- Clone the repo, navigate to final-project directory -
cd final-project
- Run
make deploy-dc
to deploy the various services with docker-compose - To view graphs, navigate to
localhost:5000
in browser - To generate various models, run
make generate-models
- To run prediction, run
make run-prediction
[More Details in end]
- Clone the repo, navigate to hadoop directory -
cd hadoop
- Run
make build-hadoop-customized-images
to build customized hadoop images - Run
docker-compose up -d
to bring up the hadoop components - After hadoop is up, run this -
make hadoop_solved
to run both event_counter and location_mapreducer tasks
- Clone the repo, navigate to kafka-server directory -
cd kafka-server
- Run
docker-compose up -d
to bring up the kafka components - After both kafka and app containers are up, you can try looking at the progress by running the commands given below
docker run -it --rm --network kafka_default bitnami/kafka:3.7 kafka-console-consumer.sh --bootstrap-server kafka:9092 --topic low --from-beginning --max-messages 10
- Clone the repo, navigate to spark-explore directory -
cd spark-explore
- Run
docker-compose up -d
to bring up the spark and kafka components - After both kafka and spark containers are up, you can first get the token URL generated in the output logs to connect to the jupyterlab server running in docker
- Run the file
spark_eda_kafka.ipynb
either via jupyter UI or from your own IDE - connect to the jupyter server first
- Clone the repo, navigate to spark-explore directory -
cd spark-explore
- Run
docker-compose up -d
to bring up the spark and kafka components - After both kafka and spark containers are up, you can first get the token URL generated in the output logs to connect to the jupyterlab server running in docker
- Run the file
spark_ml_model.ipynb
either via jupyter UI or from your own IDE - connect to the jupyter server first.
- Purpose: Detect anomalies in health event data using KMeans clustering implemented in PySpark.
- Data Input: CSV file containing 1 million health event records, loaded and processed with inferred schema.
- Features:
- Categorical: Event type and location are indexed and encoded.

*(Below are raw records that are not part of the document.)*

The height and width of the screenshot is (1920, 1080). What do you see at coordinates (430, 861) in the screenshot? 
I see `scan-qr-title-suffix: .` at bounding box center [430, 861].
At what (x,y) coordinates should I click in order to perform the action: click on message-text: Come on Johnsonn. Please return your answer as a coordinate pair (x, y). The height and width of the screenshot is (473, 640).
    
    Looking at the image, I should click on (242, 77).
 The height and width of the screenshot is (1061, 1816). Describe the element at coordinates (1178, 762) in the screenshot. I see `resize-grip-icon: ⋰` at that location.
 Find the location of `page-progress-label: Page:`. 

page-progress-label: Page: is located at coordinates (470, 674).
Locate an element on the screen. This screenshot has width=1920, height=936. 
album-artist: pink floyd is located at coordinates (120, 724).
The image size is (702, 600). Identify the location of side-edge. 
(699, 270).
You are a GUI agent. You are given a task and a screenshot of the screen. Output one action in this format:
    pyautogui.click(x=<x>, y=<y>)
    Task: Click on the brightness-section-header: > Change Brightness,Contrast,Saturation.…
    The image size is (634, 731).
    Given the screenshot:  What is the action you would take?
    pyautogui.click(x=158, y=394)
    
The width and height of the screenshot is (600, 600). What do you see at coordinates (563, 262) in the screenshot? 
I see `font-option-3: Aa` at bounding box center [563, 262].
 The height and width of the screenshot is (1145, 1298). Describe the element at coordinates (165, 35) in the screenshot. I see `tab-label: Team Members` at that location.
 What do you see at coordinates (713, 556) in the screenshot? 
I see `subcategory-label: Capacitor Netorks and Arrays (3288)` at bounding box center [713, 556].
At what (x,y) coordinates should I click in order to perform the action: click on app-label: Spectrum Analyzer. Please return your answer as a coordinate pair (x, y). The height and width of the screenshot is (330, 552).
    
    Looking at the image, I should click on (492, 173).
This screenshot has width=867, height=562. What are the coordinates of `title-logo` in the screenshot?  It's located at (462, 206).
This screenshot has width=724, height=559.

- Numerical: Severity levels are converted from categorical ('low', 'medium', 'high') to numerical values.
- Feature Engineering:
- Data features are assembled into vectors and scaled.
- Modeling:
- KMeans clustering with hyperparameter tuning using cross-validation.
- Cluster number (
k
) and standard deviation scaling are the tuned parameters.
- Evaluation:
- Clustering performance is evaluated using the silhouette score.
- Classification metrics (Accuracy, F1 Score) are calculated post-hoc to assess anomaly detection.
- Results:
- Outputs include the model parameters and prediction results.
- Predictions and model are saved to specified paths.
- Usage:
- Model is used to classify new data points as anomalies based on learned cluster characteristics.
- Clone the repo, navigate to final-project directory -
cd final-project
- Run
make deploy-dc
to bring up the images for kafka, postgres, flask, spark in final-project - After all containers are up, you can try looking at the progress by running the commands given below
- The data fetched from Kafka is stored in Postgres (load_db container).
- Additionally, check out the webpage at
localhost:5000
. This page has realtime graph for streaming data from kafka, graphs for past outbreaks from data provided (https://langdon.fedorapeople.org/1m_health_events_dataset.csv) and realtime updated table of data incoming from spark.
- Initial Setup: This model, based on the implementation from "Project 2, Part 3," has undergone minor modifications for enhanced performance. It is executed as a Python script.
- Storage: Trained models are saved in
final-project/ml-model/saved-models
.
- Data Preparation: To run custom data on the trained model, store your CSV data in
final-project/ml-model/inputs
. - Execution: To run custom data on trained model, store the csv data in final-project/ml-model/inputs. navigate to final-project directory and run
make run-prediction
where user is prompted. This interaction will provide a command in terminal, copy that and run.
- Results Handling: Output predictions are stored in
final-project/ml-model/outputs
. It is recommended to delete these files after reviewing to avoid storage overflow and ensure data privacy.
- Initial Training: The model is initially trained using a dataset containing 1 million records, which is adequate for initial deployment. Post this, user can select data source (CSV or Kafka) and get predictions by running it through trained model.
- Re-training: For ongoing accuracy and relevance, the model supports retraining on custom datasets. This can be initiated as needed, depending on the evolution of the data it is applied to or specific user requirements.
- Performance Metrics: For performance metrics accuracy ( result: 93.7%) and F1-score(result: 96.7%) of model are considered.
- Procedure: To retrain, replace the dataset in
final-project/ml-model/inputs
with the new data and execute the training command as outlined in the setup instructions. - Risk Prediction Model: A complementary model using Random Forest and cross-validation is also available, which operates identically.